**PROVIDED RECORDS**
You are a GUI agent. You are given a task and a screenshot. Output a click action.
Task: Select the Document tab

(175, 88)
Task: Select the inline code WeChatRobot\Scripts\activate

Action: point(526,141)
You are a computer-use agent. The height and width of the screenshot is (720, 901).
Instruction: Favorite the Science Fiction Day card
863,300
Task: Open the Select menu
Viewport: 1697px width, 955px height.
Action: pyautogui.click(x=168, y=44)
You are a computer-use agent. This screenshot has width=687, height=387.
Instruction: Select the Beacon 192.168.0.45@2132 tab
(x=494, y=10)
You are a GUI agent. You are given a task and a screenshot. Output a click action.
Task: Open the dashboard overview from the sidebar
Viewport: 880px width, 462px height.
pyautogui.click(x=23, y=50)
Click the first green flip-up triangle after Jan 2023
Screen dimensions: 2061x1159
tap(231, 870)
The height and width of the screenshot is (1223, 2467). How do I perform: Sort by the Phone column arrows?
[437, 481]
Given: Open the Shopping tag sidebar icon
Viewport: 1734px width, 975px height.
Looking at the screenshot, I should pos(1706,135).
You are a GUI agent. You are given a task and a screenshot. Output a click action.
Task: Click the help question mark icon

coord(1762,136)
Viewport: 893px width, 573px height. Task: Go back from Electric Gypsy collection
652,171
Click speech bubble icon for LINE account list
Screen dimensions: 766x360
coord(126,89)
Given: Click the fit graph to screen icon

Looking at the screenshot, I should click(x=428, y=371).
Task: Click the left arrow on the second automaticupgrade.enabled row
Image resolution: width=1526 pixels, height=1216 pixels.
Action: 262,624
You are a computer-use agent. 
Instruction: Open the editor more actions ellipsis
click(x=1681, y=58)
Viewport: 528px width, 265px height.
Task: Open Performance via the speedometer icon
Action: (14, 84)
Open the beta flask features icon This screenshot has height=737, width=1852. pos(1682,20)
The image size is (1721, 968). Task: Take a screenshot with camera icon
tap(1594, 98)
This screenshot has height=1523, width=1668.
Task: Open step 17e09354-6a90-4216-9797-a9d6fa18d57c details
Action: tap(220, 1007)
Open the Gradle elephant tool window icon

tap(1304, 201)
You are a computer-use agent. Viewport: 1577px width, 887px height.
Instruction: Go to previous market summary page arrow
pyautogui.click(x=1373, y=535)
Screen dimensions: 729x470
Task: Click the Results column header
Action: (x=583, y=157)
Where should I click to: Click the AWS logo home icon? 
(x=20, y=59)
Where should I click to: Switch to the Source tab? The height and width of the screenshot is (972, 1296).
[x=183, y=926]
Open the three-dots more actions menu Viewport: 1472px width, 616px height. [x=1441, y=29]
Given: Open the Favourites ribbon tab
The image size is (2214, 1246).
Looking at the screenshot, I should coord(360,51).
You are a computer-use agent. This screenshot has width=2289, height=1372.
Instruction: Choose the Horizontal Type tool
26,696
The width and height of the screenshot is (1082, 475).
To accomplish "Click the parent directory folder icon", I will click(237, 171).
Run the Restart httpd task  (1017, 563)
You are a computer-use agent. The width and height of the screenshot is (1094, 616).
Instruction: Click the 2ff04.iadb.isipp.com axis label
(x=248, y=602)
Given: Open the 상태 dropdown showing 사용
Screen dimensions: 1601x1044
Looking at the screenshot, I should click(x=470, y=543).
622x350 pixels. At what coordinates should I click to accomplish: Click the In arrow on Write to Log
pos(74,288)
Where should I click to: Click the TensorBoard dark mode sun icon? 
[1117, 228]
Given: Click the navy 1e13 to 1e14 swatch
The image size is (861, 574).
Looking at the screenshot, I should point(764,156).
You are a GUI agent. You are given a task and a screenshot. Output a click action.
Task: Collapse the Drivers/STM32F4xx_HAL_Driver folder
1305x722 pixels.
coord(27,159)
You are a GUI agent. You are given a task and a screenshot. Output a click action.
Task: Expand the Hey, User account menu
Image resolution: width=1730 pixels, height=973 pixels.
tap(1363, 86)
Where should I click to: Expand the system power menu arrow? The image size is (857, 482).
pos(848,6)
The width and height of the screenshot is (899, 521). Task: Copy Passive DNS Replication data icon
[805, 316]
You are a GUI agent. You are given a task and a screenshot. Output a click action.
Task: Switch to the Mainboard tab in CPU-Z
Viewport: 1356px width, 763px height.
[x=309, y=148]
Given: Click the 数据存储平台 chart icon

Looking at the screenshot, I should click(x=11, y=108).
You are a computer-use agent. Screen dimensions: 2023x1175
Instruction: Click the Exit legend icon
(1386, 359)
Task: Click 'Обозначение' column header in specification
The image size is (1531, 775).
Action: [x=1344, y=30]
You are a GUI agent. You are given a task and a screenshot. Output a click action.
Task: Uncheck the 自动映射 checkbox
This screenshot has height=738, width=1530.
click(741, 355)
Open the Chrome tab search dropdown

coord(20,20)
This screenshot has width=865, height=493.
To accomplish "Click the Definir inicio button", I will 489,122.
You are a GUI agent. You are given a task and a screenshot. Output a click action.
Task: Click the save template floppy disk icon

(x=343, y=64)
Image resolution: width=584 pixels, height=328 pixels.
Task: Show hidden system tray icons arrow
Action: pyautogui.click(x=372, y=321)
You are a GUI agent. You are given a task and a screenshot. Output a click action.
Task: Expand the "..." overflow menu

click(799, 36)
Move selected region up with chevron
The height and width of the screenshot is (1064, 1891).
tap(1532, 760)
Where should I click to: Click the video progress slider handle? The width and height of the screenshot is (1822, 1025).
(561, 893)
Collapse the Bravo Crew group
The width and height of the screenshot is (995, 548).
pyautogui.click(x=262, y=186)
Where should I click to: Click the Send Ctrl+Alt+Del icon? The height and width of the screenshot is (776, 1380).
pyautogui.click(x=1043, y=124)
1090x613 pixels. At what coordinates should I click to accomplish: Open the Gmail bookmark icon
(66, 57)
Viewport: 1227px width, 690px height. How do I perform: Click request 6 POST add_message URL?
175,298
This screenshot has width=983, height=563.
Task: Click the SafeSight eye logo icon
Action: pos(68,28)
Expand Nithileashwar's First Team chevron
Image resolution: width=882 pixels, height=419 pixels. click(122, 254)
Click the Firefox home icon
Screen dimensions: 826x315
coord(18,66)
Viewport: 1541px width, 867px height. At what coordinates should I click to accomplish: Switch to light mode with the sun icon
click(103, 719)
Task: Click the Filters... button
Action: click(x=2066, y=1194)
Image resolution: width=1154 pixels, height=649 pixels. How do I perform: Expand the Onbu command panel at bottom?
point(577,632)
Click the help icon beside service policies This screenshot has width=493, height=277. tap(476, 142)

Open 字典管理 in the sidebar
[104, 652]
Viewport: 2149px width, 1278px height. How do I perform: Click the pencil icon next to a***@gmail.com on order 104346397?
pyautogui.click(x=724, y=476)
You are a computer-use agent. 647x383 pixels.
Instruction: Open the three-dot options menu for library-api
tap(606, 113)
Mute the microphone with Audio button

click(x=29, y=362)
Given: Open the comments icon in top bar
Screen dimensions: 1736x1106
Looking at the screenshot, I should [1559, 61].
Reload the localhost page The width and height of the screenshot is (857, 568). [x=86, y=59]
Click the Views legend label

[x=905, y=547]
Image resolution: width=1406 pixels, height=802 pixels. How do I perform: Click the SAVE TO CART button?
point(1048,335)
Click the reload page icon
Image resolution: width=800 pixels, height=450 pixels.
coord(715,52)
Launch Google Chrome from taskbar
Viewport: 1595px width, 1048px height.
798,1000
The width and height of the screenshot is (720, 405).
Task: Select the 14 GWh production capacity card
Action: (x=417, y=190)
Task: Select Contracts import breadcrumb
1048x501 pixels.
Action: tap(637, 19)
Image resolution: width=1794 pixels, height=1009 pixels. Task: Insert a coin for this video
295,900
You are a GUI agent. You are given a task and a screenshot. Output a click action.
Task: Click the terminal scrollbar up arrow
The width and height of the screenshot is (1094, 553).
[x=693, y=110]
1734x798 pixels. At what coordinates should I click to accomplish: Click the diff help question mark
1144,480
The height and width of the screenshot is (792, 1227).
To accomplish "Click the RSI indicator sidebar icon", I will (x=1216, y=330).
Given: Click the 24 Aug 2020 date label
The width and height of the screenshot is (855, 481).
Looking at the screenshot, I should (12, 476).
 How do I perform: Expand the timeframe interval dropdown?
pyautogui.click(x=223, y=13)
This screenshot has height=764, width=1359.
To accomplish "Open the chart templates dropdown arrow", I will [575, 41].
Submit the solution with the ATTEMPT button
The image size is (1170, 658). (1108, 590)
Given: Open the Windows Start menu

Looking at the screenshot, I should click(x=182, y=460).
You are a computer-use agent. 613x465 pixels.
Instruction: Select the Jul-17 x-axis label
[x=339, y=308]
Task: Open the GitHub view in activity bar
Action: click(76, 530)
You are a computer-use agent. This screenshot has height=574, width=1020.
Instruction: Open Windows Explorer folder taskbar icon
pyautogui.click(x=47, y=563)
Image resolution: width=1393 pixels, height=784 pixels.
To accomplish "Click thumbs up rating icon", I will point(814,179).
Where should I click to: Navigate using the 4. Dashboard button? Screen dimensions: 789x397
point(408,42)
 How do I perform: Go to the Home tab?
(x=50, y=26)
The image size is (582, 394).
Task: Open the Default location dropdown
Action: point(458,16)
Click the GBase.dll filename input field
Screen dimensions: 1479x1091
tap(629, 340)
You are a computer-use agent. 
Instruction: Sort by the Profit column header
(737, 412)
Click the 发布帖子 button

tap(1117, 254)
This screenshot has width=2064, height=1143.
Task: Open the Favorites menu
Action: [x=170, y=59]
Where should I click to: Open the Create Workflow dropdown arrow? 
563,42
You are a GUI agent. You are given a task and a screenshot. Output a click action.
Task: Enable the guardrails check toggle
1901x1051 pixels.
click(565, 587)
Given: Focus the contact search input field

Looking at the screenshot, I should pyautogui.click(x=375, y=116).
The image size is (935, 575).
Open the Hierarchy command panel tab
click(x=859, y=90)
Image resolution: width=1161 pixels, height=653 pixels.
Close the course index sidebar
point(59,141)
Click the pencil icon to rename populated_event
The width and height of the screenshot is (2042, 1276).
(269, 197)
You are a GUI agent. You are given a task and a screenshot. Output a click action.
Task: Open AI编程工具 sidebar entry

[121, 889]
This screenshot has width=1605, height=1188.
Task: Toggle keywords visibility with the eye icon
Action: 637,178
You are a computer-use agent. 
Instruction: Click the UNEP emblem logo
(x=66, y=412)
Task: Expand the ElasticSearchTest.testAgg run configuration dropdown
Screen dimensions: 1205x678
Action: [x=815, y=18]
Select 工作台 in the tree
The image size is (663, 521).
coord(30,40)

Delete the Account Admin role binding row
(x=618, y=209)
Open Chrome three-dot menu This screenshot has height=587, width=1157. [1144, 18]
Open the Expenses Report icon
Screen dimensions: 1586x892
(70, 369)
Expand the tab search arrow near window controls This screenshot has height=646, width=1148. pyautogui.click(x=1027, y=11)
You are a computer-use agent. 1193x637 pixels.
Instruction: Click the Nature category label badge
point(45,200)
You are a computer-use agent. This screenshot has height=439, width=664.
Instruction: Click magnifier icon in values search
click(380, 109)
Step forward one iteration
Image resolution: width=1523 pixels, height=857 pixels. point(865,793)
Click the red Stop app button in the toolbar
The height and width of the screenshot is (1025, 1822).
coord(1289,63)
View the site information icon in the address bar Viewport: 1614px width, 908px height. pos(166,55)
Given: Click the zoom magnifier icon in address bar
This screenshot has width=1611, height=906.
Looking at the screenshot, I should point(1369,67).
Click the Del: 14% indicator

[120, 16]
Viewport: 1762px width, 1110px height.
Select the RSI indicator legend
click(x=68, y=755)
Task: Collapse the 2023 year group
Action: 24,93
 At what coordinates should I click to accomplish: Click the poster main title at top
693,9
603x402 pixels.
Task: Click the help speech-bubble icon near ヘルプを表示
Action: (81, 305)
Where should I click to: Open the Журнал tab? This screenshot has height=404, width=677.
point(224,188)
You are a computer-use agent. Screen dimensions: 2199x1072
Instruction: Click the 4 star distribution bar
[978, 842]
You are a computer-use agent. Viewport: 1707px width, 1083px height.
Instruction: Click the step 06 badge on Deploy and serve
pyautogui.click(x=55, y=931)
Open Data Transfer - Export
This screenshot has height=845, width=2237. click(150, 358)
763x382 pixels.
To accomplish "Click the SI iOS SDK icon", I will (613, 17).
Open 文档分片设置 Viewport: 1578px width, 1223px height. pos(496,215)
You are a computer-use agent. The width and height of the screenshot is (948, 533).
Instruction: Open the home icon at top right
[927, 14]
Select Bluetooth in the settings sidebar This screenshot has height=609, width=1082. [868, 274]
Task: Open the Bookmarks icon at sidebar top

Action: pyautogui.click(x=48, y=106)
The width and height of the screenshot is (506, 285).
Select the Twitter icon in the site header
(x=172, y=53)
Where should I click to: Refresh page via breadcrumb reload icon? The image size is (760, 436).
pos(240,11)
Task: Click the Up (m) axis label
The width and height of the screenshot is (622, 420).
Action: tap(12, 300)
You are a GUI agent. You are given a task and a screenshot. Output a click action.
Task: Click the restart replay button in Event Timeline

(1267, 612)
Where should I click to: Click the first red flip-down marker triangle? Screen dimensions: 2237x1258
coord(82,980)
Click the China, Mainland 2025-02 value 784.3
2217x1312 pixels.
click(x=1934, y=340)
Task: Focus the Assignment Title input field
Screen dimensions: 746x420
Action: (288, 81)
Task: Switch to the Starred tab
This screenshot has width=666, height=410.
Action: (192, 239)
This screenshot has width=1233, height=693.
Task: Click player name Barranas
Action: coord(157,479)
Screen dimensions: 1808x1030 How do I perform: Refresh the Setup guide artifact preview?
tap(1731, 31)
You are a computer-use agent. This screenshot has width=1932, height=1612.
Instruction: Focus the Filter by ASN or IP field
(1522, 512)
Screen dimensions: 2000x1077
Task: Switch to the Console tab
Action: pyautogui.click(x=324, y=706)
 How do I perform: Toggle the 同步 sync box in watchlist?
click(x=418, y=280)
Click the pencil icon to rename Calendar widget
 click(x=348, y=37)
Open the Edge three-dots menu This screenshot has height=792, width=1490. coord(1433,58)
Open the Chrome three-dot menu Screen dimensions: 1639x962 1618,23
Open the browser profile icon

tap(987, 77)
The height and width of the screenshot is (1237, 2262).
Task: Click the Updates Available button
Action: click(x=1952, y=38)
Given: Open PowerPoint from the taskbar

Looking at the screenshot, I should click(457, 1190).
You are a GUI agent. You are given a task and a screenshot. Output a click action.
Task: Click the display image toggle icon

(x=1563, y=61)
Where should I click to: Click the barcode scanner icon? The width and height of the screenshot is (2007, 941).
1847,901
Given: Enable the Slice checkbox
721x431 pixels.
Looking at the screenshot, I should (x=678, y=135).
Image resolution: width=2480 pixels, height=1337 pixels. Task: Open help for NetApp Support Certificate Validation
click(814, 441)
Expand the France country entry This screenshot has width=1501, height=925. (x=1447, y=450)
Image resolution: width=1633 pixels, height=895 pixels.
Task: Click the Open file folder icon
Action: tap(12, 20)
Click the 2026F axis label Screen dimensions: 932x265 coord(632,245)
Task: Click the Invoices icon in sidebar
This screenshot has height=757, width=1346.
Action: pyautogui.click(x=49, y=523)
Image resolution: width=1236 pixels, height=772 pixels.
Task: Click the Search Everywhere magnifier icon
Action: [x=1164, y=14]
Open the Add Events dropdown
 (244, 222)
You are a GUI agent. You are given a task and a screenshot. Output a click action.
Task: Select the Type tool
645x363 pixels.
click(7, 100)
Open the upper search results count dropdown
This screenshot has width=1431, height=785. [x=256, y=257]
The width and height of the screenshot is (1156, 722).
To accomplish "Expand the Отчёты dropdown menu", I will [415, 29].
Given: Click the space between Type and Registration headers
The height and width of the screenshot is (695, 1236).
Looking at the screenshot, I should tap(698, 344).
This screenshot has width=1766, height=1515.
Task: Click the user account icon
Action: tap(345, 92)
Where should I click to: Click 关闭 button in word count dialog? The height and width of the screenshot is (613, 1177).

**TASK TO CARRY OUT**
Your task for the entries above: copy exactly the span starting with the line with "You are a computer-use agent. 647x383 pixels." and going on through the line with "Given: Open the comments icon in top bar", both lines included, and nothing else.

**SOLVED EXERCISE**
You are a computer-use agent. 647x383 pixels.
Instruction: Open the three-dot options menu for library-api
tap(606, 113)
Mute the microphone with Audio button

click(x=29, y=362)
Given: Open the comments icon in top bar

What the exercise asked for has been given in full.